Longest Common Substring

In this article I will describe an algorithm for solving the longest common substring. Suppose we try to decipher the encrypted binary data, first try to find the common patterns by searching the largest substring.
The input string for example: adasDATAHEADER??jpjjwerthhkjbcvkDATAHEADER??kkasdf
We are looking for a line repeated twice: DATAHEADER??

Prefixes

To begin write method for comparing prefixes of two rows, let returns the resulting string in which a left prefix symbols are the symbols of the right prefix.
For example, for strings:


        val lhs = "asdfWUKI"
        val rhs = "asdfIKUW"

The resulting string – asdf
Example of Kotlin:


fun longestPrefix(lhs: String, rhs: String): String {
        val maximalLength = min(lhs.length-1, rhs.length -1)
        for (i in 0..maximalLength) {
            val xChar = lhs.take(i)
            val yChar = rhs.take(i)
                if (xChar != yChar) {
                    return lhs.substring(0, i-1)
                }
        }
        return lhs.substring(0,maximalLength)
}

Brute Force

When it is impossible for a good, should resort to brute force. Using the method longestPrefix pass on row two cycles, the first line takes from i to the end of the second i + 1 to the end, transmits them to the search for the largest prefix.

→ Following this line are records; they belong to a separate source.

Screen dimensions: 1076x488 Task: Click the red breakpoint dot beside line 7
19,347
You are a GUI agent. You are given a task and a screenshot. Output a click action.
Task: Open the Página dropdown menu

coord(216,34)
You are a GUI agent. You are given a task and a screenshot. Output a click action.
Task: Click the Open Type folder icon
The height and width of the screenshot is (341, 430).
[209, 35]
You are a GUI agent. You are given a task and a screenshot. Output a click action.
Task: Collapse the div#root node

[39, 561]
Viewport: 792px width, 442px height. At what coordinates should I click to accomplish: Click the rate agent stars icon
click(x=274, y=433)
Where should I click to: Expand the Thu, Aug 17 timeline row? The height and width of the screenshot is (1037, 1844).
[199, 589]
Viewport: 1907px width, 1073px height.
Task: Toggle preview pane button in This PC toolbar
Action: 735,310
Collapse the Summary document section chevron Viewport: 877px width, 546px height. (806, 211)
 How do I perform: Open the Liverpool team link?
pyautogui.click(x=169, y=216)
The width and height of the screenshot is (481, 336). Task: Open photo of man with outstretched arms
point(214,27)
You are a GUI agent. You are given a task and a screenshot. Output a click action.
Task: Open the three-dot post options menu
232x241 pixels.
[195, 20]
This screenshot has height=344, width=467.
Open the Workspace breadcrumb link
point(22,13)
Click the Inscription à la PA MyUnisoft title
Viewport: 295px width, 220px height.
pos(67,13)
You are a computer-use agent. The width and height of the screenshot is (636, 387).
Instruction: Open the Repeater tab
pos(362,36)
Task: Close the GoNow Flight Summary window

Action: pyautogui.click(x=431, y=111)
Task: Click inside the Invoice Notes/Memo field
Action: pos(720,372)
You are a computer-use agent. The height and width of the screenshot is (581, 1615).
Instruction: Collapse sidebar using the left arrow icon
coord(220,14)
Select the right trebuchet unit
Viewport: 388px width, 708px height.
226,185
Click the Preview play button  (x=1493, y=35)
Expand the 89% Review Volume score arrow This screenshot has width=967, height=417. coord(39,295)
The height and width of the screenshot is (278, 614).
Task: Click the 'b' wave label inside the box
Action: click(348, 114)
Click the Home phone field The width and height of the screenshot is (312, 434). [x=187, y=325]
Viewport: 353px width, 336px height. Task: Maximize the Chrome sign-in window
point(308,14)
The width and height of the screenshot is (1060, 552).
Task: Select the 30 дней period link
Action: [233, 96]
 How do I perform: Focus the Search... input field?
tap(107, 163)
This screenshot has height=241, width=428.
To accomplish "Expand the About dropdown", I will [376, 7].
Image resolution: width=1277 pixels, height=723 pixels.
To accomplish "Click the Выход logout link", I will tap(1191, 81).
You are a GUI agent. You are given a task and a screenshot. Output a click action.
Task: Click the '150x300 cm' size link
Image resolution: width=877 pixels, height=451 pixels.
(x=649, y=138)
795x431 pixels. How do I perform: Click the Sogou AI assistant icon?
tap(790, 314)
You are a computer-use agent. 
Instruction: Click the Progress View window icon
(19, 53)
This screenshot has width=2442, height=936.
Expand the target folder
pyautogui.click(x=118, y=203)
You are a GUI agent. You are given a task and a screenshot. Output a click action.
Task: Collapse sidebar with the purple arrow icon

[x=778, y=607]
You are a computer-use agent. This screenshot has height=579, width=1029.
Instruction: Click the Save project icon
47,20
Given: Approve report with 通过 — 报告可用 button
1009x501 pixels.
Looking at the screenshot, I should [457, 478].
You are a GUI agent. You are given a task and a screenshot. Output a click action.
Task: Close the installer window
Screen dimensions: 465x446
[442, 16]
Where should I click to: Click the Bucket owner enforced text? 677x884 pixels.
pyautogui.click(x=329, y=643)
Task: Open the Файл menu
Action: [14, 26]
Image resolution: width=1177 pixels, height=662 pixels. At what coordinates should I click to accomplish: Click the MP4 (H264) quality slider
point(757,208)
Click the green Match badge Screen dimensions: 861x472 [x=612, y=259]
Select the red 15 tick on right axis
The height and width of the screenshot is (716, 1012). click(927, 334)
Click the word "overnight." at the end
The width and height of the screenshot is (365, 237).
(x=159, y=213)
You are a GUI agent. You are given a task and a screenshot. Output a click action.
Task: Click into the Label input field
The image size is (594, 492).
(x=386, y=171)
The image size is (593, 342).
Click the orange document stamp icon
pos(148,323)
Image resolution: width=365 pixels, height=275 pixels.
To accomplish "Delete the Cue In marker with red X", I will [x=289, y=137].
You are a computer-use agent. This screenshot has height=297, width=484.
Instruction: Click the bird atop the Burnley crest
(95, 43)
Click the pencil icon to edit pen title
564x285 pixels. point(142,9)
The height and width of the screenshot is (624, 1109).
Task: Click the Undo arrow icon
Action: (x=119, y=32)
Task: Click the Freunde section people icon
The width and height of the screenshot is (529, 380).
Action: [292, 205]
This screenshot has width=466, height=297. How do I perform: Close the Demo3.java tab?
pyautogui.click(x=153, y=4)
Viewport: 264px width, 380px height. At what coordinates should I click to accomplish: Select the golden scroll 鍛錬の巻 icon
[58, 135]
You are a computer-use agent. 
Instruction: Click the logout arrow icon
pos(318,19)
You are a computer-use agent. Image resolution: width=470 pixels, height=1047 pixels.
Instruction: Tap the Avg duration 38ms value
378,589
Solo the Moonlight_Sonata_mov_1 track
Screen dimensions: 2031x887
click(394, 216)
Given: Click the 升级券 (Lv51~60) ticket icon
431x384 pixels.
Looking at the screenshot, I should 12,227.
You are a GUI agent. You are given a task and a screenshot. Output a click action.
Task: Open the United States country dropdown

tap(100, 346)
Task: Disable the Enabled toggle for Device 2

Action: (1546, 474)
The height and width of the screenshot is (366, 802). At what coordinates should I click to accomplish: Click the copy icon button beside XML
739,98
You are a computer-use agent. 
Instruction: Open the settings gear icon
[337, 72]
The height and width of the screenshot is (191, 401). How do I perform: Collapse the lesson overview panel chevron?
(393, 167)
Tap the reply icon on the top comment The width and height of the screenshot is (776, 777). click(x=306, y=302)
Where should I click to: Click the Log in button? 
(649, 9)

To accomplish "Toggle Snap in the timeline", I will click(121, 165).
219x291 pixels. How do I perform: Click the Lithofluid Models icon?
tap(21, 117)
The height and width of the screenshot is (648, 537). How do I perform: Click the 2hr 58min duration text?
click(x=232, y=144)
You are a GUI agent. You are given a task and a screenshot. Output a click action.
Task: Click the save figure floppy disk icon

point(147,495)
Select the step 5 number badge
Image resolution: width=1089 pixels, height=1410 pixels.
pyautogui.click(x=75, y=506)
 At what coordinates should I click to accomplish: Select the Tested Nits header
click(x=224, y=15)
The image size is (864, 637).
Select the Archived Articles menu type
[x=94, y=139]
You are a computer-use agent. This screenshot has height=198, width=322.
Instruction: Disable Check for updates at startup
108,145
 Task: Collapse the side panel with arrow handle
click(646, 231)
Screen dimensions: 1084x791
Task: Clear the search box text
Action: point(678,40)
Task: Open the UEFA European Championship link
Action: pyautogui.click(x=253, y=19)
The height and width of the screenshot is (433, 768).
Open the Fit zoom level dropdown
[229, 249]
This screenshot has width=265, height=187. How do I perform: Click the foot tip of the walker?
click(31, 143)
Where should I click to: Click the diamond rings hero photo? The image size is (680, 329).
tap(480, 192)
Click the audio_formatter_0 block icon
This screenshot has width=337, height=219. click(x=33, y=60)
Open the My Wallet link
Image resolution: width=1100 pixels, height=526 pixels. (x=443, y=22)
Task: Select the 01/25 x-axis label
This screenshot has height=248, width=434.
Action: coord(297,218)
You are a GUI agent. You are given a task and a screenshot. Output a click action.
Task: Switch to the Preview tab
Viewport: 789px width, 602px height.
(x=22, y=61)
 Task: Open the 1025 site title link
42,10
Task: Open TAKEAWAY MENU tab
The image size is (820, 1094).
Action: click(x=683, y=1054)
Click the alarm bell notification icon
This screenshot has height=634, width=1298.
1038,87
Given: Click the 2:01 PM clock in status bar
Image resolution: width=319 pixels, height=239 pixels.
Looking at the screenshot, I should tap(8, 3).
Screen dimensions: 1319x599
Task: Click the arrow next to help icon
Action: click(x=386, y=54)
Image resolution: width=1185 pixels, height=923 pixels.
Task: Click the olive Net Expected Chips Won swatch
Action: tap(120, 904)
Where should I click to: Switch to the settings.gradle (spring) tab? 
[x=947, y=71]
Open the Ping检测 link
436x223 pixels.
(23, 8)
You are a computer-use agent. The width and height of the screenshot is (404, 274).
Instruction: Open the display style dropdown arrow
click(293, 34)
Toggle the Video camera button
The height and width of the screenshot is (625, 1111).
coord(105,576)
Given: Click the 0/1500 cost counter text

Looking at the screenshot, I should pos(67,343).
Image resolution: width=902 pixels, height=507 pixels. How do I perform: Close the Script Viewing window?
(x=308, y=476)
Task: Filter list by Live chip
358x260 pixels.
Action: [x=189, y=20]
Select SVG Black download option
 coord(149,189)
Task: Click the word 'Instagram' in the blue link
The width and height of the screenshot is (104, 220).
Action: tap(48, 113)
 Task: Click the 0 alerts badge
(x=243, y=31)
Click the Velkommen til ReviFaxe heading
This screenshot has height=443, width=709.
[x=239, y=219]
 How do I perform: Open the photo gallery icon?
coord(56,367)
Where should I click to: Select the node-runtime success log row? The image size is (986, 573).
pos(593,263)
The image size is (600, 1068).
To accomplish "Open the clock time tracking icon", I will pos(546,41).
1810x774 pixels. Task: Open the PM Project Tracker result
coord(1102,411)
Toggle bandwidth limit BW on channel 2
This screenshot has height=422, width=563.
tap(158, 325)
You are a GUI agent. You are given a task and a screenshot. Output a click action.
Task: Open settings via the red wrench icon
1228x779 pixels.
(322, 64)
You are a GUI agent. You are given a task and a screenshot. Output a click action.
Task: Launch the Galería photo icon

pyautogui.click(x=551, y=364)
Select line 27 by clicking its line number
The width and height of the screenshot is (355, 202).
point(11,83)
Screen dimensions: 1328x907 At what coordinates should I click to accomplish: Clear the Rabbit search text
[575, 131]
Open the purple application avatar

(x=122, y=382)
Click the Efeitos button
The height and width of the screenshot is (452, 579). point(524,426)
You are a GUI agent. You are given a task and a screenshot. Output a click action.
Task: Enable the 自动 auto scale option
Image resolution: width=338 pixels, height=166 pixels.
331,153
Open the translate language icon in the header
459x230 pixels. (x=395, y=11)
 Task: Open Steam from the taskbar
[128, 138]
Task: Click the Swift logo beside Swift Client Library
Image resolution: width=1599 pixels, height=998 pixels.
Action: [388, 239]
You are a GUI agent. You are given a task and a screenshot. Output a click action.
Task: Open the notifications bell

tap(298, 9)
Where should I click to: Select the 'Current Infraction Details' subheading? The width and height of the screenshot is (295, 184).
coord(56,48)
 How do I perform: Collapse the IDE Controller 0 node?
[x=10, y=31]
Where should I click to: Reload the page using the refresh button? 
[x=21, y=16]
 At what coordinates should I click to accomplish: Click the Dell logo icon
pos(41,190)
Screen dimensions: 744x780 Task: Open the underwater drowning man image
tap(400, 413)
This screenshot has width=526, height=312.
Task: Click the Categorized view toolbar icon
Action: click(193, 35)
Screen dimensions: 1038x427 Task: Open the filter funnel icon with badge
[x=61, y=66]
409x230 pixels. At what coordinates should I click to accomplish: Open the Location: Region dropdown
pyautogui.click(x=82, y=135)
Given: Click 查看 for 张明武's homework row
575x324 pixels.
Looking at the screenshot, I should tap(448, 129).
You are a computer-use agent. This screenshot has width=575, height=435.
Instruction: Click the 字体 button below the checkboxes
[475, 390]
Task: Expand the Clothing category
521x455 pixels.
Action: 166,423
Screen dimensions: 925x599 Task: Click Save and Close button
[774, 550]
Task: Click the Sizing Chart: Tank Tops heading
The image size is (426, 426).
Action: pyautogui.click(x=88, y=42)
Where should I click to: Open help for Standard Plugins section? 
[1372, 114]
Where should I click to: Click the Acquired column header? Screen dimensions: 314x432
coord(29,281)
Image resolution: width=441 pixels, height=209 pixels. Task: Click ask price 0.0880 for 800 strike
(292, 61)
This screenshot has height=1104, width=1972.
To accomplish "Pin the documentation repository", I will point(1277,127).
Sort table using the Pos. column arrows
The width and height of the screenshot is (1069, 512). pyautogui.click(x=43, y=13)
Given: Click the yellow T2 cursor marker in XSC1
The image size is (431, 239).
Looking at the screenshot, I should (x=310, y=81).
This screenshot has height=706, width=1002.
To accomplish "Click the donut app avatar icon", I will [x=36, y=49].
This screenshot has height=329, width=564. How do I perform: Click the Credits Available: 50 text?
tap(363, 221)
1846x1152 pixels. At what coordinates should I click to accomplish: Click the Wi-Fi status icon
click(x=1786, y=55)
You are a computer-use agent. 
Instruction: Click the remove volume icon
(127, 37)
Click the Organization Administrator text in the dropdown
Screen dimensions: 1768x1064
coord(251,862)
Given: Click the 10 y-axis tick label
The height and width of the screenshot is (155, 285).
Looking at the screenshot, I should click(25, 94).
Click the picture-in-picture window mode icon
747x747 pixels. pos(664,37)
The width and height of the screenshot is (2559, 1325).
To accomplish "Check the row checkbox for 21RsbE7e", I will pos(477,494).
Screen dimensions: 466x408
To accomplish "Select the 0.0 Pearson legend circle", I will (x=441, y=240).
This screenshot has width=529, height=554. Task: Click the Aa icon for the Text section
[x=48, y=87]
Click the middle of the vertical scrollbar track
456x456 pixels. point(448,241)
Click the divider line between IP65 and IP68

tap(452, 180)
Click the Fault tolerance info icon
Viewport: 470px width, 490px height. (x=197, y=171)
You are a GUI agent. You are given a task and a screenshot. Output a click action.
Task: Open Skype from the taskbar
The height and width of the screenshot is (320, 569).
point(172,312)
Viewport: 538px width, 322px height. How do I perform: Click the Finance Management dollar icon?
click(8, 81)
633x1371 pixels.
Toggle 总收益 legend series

The time complexity of the algorithm is approximately equal to O (n ^ 2) ~ O (n * ^ 3).
Example of Kotlin:


fun searchLongestRepeatedSubstring(searchString: String): String {
        var longestRepeatedSubstring = ""
        for (x in 0..searchString.length-1) {
            val lhs = searchString.substring(x)
            for (y in x+1..searchString.length-1) {
                val rhs = searchString.substring(y)
                val longestPrefix = longestPrefix(lhs, rhs)
                if (longestRepeatedSubstring.length < longestPrefix.length) {
                    longestRepeatedSubstring = longestPrefix
                }
            }
        }
        return longestRepeatedSubstring
}

Suffix array

For a more elegant solution, we need a tool - a data structure called "suffix array." This data structure is an array of substrings filled in a loop, where every substring starts the next character string to the end.
For example for a row:


adasDATAHEADER??

Suffix array looks like this:


adasDATAHEADER??
dasDATAHEADER??
asDATAHEADER??
sDATAHEADER??
DATAHEADER??
ATAHEADER??
TAHEADER??
AHEADER??
HEADER??
EADER??
ADER??
DER??
ER??
R??
??
?

Solve sorting

Sort the suffix array, and then go through all the elements of the cycle where the left hand (lhs) the current item on the right (rhs) and calculate the next longest prefix using longestPrefix method.
Example of Kotlin:


fun searchLongestRepeatedSubstring(searchString: String): String {
    val suffixTree = suffixArray(searchString)
    val sortedSuffixTree = suffixTree.sorted()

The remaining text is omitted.